His desperate attempt reach  Britain almost ended in disaster as his makeshift craft was blown into the path of a P&O passenger ferry near Calais. Fortunately the crew of the Spirit of Britain spotted the 23-year-old.

When rescued from the world’s busiest shipping lane, he was drenched and suffering from hypothermia.

He told French coastguards his dream was to ‘travel to England to start a new life’ and he would stop at nothing to get here.

Coastguard chief Bernard Barron said the young migrant, spotted drifting off Sangatte on Monday at 2pm, would never have made it to the UK.

His raft was so flimsy he would probably have been killed – and the wind was in the wrong direction, blowing him up the coast rather than across the Channel.

‘He was upset at being caught to begin with, but was then very happy to be safe,’ said Mr Barron. ‘If the wind had risen, or the raft had collided with a ferry, then he would have capsized and died.’

The man, who had no documents and refused to give his name, received medical treatment before being handed over to French border police.

Last night sources in Calais said the man would almost certainly have been released without charge – leaving him free to try to reach the UK again.

His desperate attempt comes as many of the hundreds massing in Calais to get to Britain increasingly put their lives in danger by plunging into the sea.

Mr Barron said the man had built his raft using wooden planks, a float wrapped in tarpaulin, and a table leg supporting a makeshift mast and white sheet.

‘He was upset at being caught to begin with, but was then very happy to be safe’

The man, who did not have any documents on him and cannot be identified, was dressed in a blue tracksuit and woolly hat, and carried all his possessions in a small rucksack on his back.

Mr Barron said the Afghan’s brave solo effort, discovered on Monday, was undoubtedly nothing to do with the gangs of people smugglers currently operating in Calais.

‘They do not encourage migrants to travel alone, and certainly not in the sea,’ he said, saying that the migrant was ‘handed over to the border police’ after medical treatment.

He was then likely to be freed without charge – leaving him free to continue to try and get to Britain, where he will claim asylum or else disappear into the black economy.

Last month four would-be immigrants to Britain were taken to hospital suffering from severe hypothermia after being caught in the sea off Calais.

In a further sign of the desperate methods being used by the migrants, all were trying to get aboard England-bound ferries moored in the harbour.

It follows four other migrants dying in a single week in Calais as they risked life and limb for the chance to claim residency in the UK.

Clutching waterproof bundles full of food and other essentials, the men swam out from Fort Risban, part of the city’s ancient fortifications.

‘The idea was to swim out to the ferries so as to avoid customs and other checks,’ said a local police spokesman.

‘Fisherman spotted them, and alerted the authorities.
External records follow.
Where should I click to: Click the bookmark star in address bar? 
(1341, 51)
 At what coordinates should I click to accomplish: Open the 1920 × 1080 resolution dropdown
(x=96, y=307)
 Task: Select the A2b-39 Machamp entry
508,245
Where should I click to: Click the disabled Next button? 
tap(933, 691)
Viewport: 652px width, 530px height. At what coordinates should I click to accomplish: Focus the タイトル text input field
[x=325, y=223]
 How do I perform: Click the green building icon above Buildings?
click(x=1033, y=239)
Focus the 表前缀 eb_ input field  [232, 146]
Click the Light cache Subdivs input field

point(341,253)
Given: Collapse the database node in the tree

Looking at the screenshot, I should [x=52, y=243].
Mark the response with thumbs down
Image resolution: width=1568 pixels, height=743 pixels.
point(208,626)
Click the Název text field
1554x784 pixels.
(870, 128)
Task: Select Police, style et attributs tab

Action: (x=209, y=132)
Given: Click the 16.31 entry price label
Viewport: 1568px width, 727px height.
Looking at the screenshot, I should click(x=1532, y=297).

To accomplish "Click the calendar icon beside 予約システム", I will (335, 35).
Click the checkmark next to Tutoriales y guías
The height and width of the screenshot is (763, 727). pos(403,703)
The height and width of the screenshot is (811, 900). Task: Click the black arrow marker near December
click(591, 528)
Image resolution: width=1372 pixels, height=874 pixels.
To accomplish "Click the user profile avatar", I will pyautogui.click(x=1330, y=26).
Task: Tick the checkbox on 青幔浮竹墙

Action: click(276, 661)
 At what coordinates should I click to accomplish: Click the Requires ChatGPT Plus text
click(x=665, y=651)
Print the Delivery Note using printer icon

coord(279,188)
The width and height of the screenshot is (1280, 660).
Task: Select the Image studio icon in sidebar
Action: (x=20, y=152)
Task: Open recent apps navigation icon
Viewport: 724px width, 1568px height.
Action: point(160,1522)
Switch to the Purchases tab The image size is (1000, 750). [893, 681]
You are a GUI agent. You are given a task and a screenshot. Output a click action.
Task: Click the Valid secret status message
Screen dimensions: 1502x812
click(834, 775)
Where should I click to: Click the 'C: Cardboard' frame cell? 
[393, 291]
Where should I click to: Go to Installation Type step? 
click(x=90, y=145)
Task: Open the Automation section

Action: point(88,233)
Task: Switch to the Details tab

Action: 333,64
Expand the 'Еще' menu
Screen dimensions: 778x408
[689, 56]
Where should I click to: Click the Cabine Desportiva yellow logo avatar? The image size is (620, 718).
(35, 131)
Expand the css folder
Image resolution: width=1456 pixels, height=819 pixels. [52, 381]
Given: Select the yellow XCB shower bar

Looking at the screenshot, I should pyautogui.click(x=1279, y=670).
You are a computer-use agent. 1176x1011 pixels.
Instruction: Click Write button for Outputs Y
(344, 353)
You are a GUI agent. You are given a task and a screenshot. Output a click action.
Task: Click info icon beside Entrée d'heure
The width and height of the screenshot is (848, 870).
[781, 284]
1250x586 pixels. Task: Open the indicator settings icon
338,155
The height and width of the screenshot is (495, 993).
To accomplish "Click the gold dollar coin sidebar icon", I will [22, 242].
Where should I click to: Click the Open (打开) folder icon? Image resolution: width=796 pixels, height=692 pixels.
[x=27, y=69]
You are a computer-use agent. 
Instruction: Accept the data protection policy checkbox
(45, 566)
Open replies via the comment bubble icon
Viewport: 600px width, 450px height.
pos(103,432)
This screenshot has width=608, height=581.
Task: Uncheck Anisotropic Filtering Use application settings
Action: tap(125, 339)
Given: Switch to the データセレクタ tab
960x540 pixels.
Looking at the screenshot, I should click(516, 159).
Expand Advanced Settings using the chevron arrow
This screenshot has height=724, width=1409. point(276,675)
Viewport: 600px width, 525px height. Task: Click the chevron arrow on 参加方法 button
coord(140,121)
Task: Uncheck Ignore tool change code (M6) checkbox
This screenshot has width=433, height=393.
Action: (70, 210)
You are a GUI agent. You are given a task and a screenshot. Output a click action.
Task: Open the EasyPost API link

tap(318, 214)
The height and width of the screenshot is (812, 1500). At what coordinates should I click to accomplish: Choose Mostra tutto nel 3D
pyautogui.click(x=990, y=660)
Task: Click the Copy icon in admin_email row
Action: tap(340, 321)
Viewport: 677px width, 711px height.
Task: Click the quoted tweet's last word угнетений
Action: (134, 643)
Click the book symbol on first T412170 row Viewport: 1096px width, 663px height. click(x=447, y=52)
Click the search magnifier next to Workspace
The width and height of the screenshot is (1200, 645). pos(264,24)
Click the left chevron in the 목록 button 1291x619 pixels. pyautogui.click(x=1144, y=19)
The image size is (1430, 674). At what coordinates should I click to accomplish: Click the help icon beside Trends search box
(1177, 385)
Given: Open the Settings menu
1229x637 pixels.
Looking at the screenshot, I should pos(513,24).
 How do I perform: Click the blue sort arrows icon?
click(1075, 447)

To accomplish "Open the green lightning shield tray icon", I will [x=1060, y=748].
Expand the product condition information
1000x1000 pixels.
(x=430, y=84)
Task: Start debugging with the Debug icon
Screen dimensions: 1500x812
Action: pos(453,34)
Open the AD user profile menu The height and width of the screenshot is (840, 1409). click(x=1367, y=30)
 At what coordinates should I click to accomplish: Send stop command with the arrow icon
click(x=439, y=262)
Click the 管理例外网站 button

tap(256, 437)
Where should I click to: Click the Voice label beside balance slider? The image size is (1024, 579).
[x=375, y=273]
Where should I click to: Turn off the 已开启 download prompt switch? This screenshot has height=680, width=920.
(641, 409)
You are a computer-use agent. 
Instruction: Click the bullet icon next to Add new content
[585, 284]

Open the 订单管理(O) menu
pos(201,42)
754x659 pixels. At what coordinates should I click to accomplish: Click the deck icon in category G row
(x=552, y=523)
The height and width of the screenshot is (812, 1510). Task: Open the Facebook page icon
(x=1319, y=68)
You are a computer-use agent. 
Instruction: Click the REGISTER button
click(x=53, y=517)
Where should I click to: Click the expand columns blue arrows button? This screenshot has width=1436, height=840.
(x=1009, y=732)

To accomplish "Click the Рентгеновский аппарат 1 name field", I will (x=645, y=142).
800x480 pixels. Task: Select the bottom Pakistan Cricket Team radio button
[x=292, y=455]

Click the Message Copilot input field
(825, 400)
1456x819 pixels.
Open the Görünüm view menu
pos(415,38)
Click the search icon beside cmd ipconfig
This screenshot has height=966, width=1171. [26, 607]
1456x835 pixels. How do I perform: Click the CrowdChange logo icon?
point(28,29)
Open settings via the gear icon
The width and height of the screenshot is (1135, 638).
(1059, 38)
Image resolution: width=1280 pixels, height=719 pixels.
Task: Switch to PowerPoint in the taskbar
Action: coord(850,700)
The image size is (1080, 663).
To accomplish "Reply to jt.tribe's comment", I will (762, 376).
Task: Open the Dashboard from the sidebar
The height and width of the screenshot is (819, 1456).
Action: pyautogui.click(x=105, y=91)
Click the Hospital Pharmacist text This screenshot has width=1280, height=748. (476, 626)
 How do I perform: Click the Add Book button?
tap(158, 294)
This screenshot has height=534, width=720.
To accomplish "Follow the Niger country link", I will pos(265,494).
Port patrol cars were on the quay alongside them within a few minutes.

Three of the men were plucked out of the water relatively easily, but one went missing and got into difficulty into deep water.

The body of an Eritrean who also tried to swim across the harbour drowned in exactly the same spot last October.

Hundreds of migrants from outside the EU are living in a camp yards from the perimeter fence of Calais port.

Charities say there are more than 650 in the town, the greatest number since the closure of the Red Cross camp at Sangatte in 2002 – and they are taking advantage of gaps in security and a minimal police presence.

On March 9 an Albanian man was killed on a motorway outside the town. Three days later, Ethiopian Mesfin Germa was hit by a lorry as he walked to the port.

The body of a 25-year-old Ethiopian man, Senay Berthay, was found in Calais’s  Batellerie dock on March 14 and the next day a fellow Ethiopian in his 20s was crushed to death by a car while hiding on a  vehicle transporter.

It is thought he had been among a group of three men who got on the truck and then realised it was going in the wrong direction.

The migrants play a nightly game of cat and mouse with the police as they try their luck at getting to Britain.